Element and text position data
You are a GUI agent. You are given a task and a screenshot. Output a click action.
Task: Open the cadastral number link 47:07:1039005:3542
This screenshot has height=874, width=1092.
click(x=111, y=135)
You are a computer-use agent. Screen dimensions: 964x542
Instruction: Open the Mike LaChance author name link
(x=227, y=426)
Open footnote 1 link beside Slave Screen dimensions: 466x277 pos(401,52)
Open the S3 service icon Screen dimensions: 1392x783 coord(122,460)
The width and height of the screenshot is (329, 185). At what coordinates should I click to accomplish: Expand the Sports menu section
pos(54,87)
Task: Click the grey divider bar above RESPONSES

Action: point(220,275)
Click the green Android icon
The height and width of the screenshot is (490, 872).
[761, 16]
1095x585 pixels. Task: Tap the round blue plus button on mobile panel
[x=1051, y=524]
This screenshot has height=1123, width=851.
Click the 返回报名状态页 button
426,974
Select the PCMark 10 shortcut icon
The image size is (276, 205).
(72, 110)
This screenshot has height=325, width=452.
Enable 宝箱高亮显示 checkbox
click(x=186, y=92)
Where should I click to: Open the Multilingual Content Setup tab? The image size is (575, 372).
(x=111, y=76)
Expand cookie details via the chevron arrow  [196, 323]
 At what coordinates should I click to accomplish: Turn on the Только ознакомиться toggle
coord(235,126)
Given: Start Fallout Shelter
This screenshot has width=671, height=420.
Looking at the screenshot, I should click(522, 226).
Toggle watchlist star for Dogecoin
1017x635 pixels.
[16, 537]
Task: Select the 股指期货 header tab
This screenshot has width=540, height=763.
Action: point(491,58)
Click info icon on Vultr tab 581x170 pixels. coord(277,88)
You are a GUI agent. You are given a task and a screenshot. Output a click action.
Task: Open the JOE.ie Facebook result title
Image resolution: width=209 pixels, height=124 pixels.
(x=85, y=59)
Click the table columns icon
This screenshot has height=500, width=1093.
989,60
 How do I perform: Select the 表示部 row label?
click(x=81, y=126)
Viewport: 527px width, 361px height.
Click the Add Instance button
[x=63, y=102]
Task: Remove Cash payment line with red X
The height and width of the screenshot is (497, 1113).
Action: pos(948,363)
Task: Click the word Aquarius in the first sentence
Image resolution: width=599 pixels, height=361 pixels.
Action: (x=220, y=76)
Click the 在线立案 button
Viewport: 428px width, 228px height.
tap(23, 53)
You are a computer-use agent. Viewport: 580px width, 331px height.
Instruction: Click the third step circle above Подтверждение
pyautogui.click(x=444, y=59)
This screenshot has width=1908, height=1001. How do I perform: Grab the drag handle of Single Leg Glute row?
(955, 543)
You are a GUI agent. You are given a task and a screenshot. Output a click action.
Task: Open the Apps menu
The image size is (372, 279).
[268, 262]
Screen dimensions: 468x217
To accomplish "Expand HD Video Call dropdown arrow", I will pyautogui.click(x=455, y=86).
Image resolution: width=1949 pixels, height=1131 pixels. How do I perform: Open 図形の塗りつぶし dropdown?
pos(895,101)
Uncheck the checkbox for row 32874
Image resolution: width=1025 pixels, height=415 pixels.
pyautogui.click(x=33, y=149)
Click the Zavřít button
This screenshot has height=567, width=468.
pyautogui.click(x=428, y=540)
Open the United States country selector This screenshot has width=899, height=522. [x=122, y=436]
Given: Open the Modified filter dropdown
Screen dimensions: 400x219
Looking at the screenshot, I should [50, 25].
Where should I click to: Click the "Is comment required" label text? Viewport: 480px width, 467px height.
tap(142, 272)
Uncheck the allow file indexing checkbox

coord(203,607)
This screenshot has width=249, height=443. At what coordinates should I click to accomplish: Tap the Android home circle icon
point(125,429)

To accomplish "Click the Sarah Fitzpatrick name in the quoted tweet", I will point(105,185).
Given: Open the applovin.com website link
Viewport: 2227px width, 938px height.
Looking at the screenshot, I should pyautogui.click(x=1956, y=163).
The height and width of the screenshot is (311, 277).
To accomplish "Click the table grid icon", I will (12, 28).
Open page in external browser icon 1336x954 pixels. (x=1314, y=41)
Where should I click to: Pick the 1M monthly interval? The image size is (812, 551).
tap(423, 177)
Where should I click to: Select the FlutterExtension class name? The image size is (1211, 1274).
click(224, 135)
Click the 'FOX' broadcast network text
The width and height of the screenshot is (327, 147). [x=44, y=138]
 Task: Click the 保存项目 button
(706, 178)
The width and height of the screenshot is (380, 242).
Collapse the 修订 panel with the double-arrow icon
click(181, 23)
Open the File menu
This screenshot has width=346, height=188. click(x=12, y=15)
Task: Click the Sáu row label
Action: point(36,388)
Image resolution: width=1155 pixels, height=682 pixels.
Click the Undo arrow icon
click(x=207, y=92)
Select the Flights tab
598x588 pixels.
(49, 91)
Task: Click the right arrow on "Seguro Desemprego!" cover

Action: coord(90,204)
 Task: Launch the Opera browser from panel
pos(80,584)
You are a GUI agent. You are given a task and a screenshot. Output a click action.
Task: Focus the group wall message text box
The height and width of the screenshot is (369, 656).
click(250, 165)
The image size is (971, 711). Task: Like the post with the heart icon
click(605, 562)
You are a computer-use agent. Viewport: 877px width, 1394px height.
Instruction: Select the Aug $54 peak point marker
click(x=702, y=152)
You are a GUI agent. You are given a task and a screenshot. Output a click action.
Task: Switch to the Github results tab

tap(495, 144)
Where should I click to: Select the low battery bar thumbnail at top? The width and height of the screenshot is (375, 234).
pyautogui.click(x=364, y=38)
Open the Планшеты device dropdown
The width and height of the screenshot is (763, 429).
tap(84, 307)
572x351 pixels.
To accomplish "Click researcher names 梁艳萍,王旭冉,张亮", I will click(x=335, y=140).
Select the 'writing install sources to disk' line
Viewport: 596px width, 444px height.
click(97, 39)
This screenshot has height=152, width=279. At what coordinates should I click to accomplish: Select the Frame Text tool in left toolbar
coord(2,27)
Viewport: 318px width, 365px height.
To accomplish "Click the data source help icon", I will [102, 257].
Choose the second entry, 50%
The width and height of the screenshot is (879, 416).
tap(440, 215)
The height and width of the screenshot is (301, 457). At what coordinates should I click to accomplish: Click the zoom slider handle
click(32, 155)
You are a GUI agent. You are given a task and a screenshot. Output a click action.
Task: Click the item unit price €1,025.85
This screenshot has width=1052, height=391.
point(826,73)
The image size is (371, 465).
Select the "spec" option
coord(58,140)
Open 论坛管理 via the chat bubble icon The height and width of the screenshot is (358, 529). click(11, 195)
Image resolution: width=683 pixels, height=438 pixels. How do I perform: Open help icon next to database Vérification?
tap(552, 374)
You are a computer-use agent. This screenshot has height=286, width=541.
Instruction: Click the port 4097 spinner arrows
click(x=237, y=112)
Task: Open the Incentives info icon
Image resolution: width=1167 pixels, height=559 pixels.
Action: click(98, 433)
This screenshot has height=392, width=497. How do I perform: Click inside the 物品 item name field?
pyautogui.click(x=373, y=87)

■ **STATED GOAL**
Copy every line of the records above exactly as they appear, without changing anything.

■ **REPLY TO THE TASK**
You are a GUI agent. You are given a task and a screenshot. Output a click action.
Task: Open the cadastral number link 47:07:1039005:3542
This screenshot has height=874, width=1092.
click(x=111, y=135)
You are a computer-use agent. Screen dimensions: 964x542
Instruction: Open the Mike LaChance author name link
(x=227, y=426)
Open footnote 1 link beside Slave Screen dimensions: 466x277 pos(401,52)
Open the S3 service icon Screen dimensions: 1392x783 coord(122,460)
The width and height of the screenshot is (329, 185). At what coordinates should I click to accomplish: Expand the Sports menu section
pos(54,87)
Task: Click the grey divider bar above RESPONSES

Action: point(220,275)
Click the green Android icon
The height and width of the screenshot is (490, 872).
[761, 16]
1095x585 pixels. Task: Tap the round blue plus button on mobile panel
[x=1051, y=524]
This screenshot has height=1123, width=851.
Click the 返回报名状态页 button
426,974
Select the PCMark 10 shortcut icon
The image size is (276, 205).
(72, 110)
This screenshot has height=325, width=452.
Enable 宝箱高亮显示 checkbox
click(x=186, y=92)
Where should I click to: Open the Multilingual Content Setup tab? The image size is (575, 372).
(x=111, y=76)
Expand cookie details via the chevron arrow  [196, 323]
 At what coordinates should I click to accomplish: Turn on the Только ознакомиться toggle
coord(235,126)
Given: Start Fallout Shelter
This screenshot has width=671, height=420.
Looking at the screenshot, I should click(522, 226).
Toggle watchlist star for Dogecoin
1017x635 pixels.
[16, 537]
Task: Select the 股指期货 header tab
This screenshot has width=540, height=763.
Action: point(491,58)
Click info icon on Vultr tab 581x170 pixels. coord(277,88)
You are a GUI agent. You are given a task and a screenshot. Output a click action.
Task: Open the JOE.ie Facebook result title
Image resolution: width=209 pixels, height=124 pixels.
(x=85, y=59)
Click the table columns icon
This screenshot has height=500, width=1093.
989,60
 How do I perform: Select the 表示部 row label?
click(x=81, y=126)
Viewport: 527px width, 361px height.
Click the Add Instance button
[x=63, y=102]
Task: Remove Cash payment line with red X
The height and width of the screenshot is (497, 1113).
Action: pos(948,363)
Task: Click the word Aquarius in the first sentence
Image resolution: width=599 pixels, height=361 pixels.
Action: (x=220, y=76)
Click the 在线立案 button
Viewport: 428px width, 228px height.
tap(23, 53)
You are a computer-use agent. Viewport: 580px width, 331px height.
Instruction: Click the third step circle above Подтверждение
pyautogui.click(x=444, y=59)
This screenshot has width=1908, height=1001. How do I perform: Grab the drag handle of Single Leg Glute row?
(955, 543)
You are a GUI agent. You are given a task and a screenshot. Output a click action.
Task: Open the Apps menu
The image size is (372, 279).
[268, 262]
Screen dimensions: 468x217
To accomplish "Expand HD Video Call dropdown arrow", I will pyautogui.click(x=455, y=86).
Image resolution: width=1949 pixels, height=1131 pixels. How do I perform: Open 図形の塗りつぶし dropdown?
pos(895,101)
Uncheck the checkbox for row 32874
Image resolution: width=1025 pixels, height=415 pixels.
pyautogui.click(x=33, y=149)
Click the Zavřít button
This screenshot has height=567, width=468.
pyautogui.click(x=428, y=540)
Open the United States country selector This screenshot has width=899, height=522. [x=122, y=436]
Given: Open the Modified filter dropdown
Screen dimensions: 400x219
Looking at the screenshot, I should [50, 25].
Where should I click to: Click the "Is comment required" label text? Viewport: 480px width, 467px height.
tap(142, 272)
Uncheck the allow file indexing checkbox

coord(203,607)
This screenshot has width=249, height=443. At what coordinates should I click to accomplish: Tap the Android home circle icon
point(125,429)

To accomplish "Click the Sarah Fitzpatrick name in the quoted tweet", I will point(105,185).
Given: Open the applovin.com website link
Viewport: 2227px width, 938px height.
Looking at the screenshot, I should pyautogui.click(x=1956, y=163).
The height and width of the screenshot is (311, 277).
To accomplish "Click the table grid icon", I will (12, 28).
Open page in external browser icon 1336x954 pixels. (x=1314, y=41)
Where should I click to: Pick the 1M monthly interval? The image size is (812, 551).
tap(423, 177)
Where should I click to: Select the FlutterExtension class name? The image size is (1211, 1274).
click(224, 135)
Click the 'FOX' broadcast network text
The width and height of the screenshot is (327, 147). [x=44, y=138]
 Task: Click the 保存项目 button
(706, 178)
The width and height of the screenshot is (380, 242).
Collapse the 修订 panel with the double-arrow icon
click(181, 23)
Open the File menu
This screenshot has width=346, height=188. click(x=12, y=15)
Task: Click the Sáu row label
Action: point(36,388)
Image resolution: width=1155 pixels, height=682 pixels.
Click the Undo arrow icon
click(x=207, y=92)
Select the Flights tab
598x588 pixels.
(49, 91)
Task: Click the right arrow on "Seguro Desemprego!" cover

Action: coord(90,204)
 Task: Launch the Opera browser from panel
pos(80,584)
You are a GUI agent. You are given a task and a screenshot. Output a click action.
Task: Focus the group wall message text box
The height and width of the screenshot is (369, 656).
click(250, 165)
The image size is (971, 711). Task: Like the post with the heart icon
click(605, 562)
You are a computer-use agent. Viewport: 877px width, 1394px height.
Instruction: Select the Aug $54 peak point marker
click(x=702, y=152)
You are a GUI agent. You are given a task and a screenshot. Output a click action.
Task: Switch to the Github results tab

tap(495, 144)
Where should I click to: Select the low battery bar thumbnail at top? The width and height of the screenshot is (375, 234).
pyautogui.click(x=364, y=38)
Open the Планшеты device dropdown
The width and height of the screenshot is (763, 429).
tap(84, 307)
572x351 pixels.
To accomplish "Click researcher names 梁艳萍,王旭冉,张亮", I will click(x=335, y=140).
Select the 'writing install sources to disk' line
Viewport: 596px width, 444px height.
click(97, 39)
This screenshot has height=152, width=279. At what coordinates should I click to accomplish: Select the Frame Text tool in left toolbar
coord(2,27)
Viewport: 318px width, 365px height.
To accomplish "Click the data source help icon", I will [102, 257].
Choose the second entry, 50%
The width and height of the screenshot is (879, 416).
tap(440, 215)
The height and width of the screenshot is (301, 457). At what coordinates should I click to accomplish: Click the zoom slider handle
click(32, 155)
You are a GUI agent. You are given a task and a screenshot. Output a click action.
Task: Click the item unit price €1,025.85
This screenshot has width=1052, height=391.
point(826,73)
The image size is (371, 465).
Select the "spec" option
coord(58,140)
Open 论坛管理 via the chat bubble icon The height and width of the screenshot is (358, 529). click(11, 195)
Image resolution: width=683 pixels, height=438 pixels. How do I perform: Open help icon next to database Vérification?
tap(552, 374)
You are a computer-use agent. This screenshot has height=286, width=541.
Instruction: Click the port 4097 spinner arrows
click(x=237, y=112)
Task: Open the Incentives info icon
Image resolution: width=1167 pixels, height=559 pixels.
Action: click(98, 433)
This screenshot has height=392, width=497. How do I perform: Click inside the 物品 item name field?
pyautogui.click(x=373, y=87)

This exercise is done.